第一次尝试用英文写博客,先写篇超级简单的总结,有问题还望指正。
If you are writing program by C programming language, you may need to care about how many memories to allocate, and when you should deallocate them. That is a heavy work for programmers, but at the same time it is very interesting. You will recognize that when defining a float
variable, how many memories we need to allocate? Why a function can modify extern variables by passing the pointer of them?
As for me, I love dynamic programming language, such as Ruby, JavaScript, Python for creating things quickly. But sometimes I need system programming language like C. In my opinion, comparing to some modern system language C programming language is easy enough. In this article, I want to talk about the memory allocation for struct
and union
data structure when using C programming language.
As we know struct
and union
are the composite data structure. They are combined by some basic data type, like float
, double
, long
, pointer
, etc. So if you want to calculate how many memories we need to allocate for a composite data structure, you should know the basic data type first.

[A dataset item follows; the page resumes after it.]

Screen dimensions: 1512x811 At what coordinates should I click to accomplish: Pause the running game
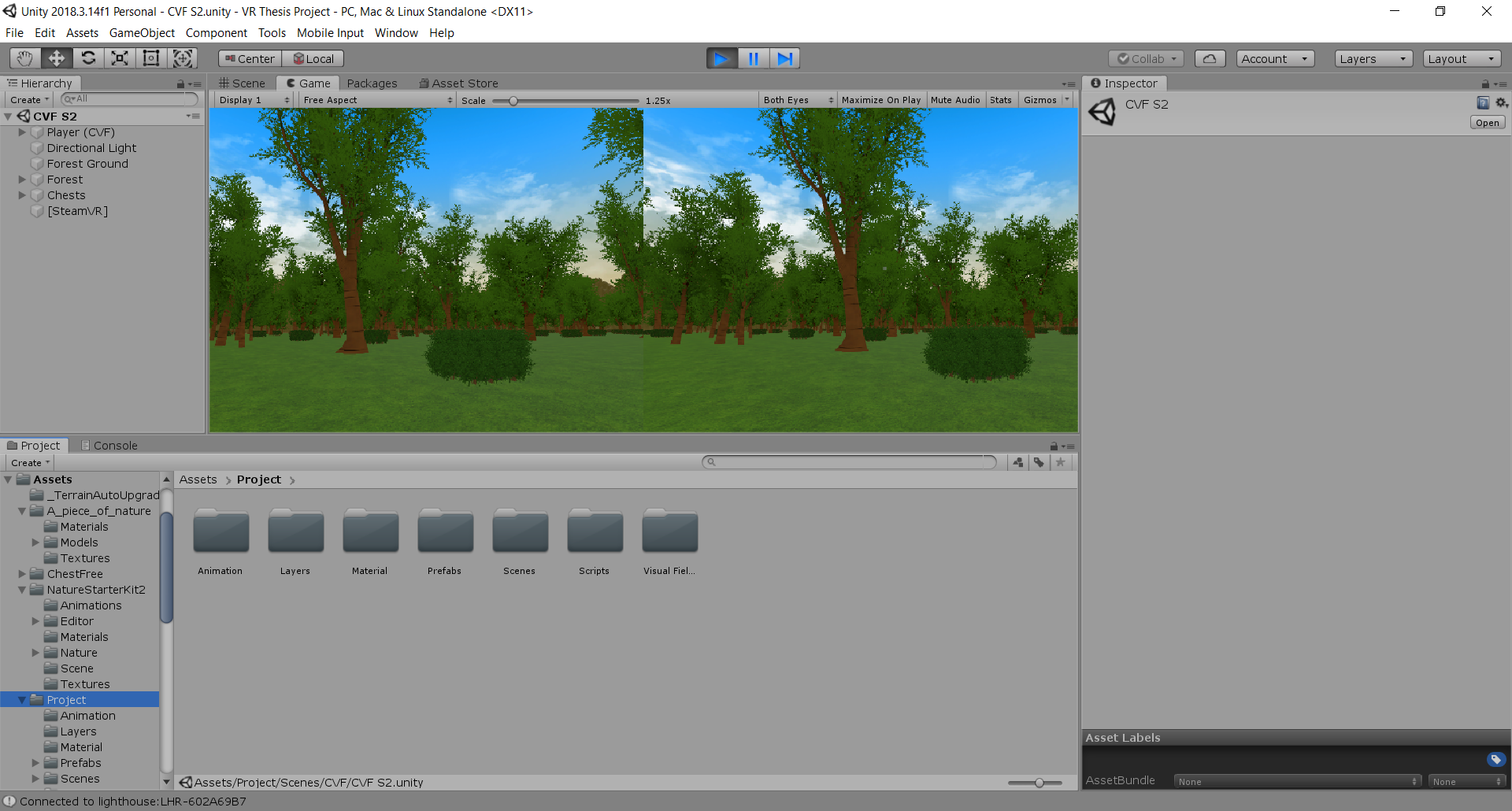point(753,58)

Different data type may takes different memory spaces. We also measure the memory costs by byte instead of bit in machine underlayer. 1 byte usually equals to 8 bits and 1 byte also represented by char
data type in C programming language. You can use this simple program to valid it.
#include <stdio.h>
int main() {
unsigned long size = sizeof(char);
char * unit = size > 1 ? "bytes" : "byte";
printf("Char data type take %ld %s.", size, unit);
}
The result is
Char data type take 1 byte.
Also you can check others data type like long
, int
, double
and float
.
#include <stdio.h>
char * unit(size) {
return size > 1 ? "bytes" : "byte";
}
int main() {
unsigned long c_size = sizeof(char);
unsigned long i_size = sizeof(int);
unsigned long l_size = sizeof(long);
unsigned long f_size = sizeof(float);
unsigned long d_size = sizeof(double);
printf("Char data type takes %ld %s\n", c_size, unit(c_size));
printf("Int data type takes %ld %s\n", i_size, unit(i_size));
printf("Long data type takes %ld %s\n", l_size, unit(l_size));
printf("Float data type takes %ld %s\n", f_size, unit(f_size));
printf("Double data type takes %ld %s\n", d_size, unit(d_size));
}
The result is
Char data type takes 1 byte
Int data type takes 4 bytes
Long data type takes 8 bytes
Float data type takes 4 bytes
Double data type takes 8 bytes
PS: I ran the program in the 64-bit machine/system, some data type may have different memory costs in different machine/system. But don't worry about that now. Today, most of time we are using the 64-bit operating system.
We know that different data type may takes different memory spaces. Sometimes same data type in C may have different memory cost when running in different system/machine. If we alway use the 64-bit machine, how many memories will the composite data structure takes? Different composite data structure have different rule.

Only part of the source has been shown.